1

I'm opening a zarr file and then rechunking it and then writing it back out to a different zarr store. Yet when I open it back up it doesn't respect the chunk size I previously wrote. Here is the code and the output from jupyter. Any idea what I'm doing wrong here?

bathy_ds = xr.open_zarr('data/bathy_store')
bathy_ds.elevation

enter image description here

bathy_ds.chunk(5000).elevation

enter image description here

bathy_ds.chunk(5000).to_zarr('data/elevation_store')
new_ds = xr.open_zarr('data/elevation_store')
new_ds.elevation

enter image description here

It is reverting back to the original chunking as if I'm not fully overwriting it or changing some other setting that needs changing.

clifgray
  • 4,313
  • 11
  • 67
  • 116

1 Answers1

7

This seems to be a known issue, and there's a fair bit of discussion going on within the issue's thread and a recently merged PR.

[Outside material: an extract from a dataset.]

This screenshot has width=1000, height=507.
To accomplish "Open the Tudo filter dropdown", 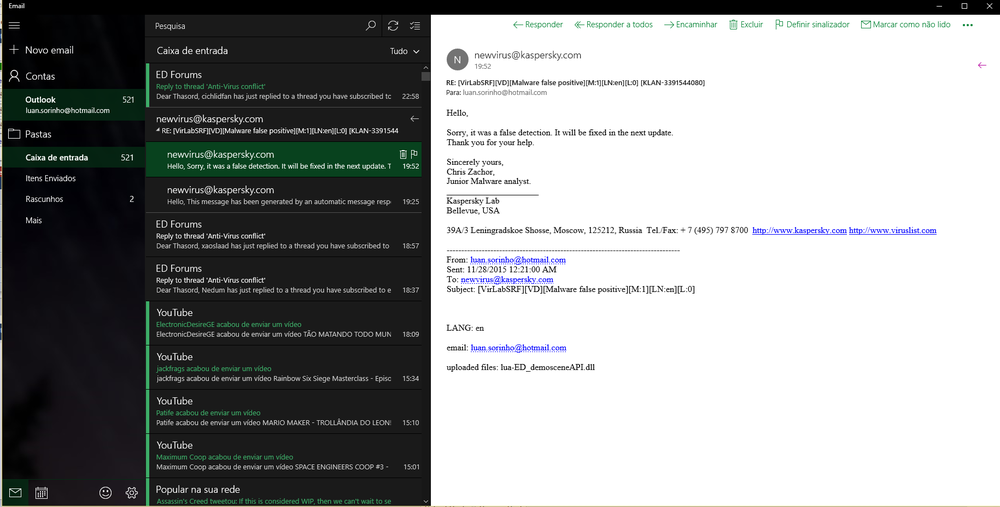I will [403, 50].
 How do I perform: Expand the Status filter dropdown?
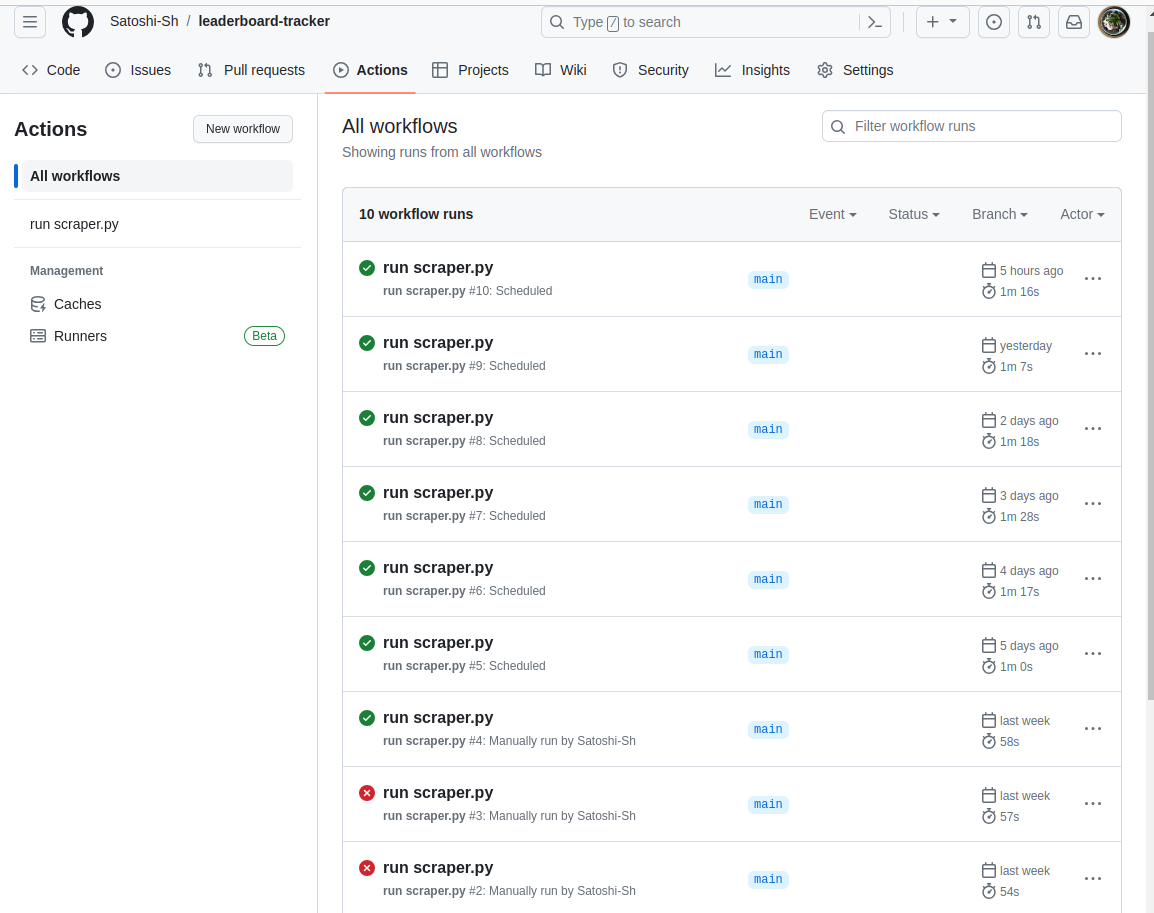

Basically, the dataset carries the original chunking around in the .encoding property. So when you call the second write operation, the chunks defined in ds[var].encoding['chunks'] (if present) will be used to write var to zarr.

According to the conversation in the GH issue, the currently best solution is to manually delete the chunk encoding for the variables in question:

for var in ds:
    del ds[var].encoding['chunks']

However, it should be noted that this seems to be an evolving situation, where it's be good to check in on the progress to adapt a final solution.

Here's a little example that showcases the issue and solution:

import xarray as xr

# load data and write to initial chunking 
x = xr.tutorial.load_dataset("air_temperature")
x.chunk({"time":500, "lat":-1, "lon":-1}).to_zarr("zarr1.zarr")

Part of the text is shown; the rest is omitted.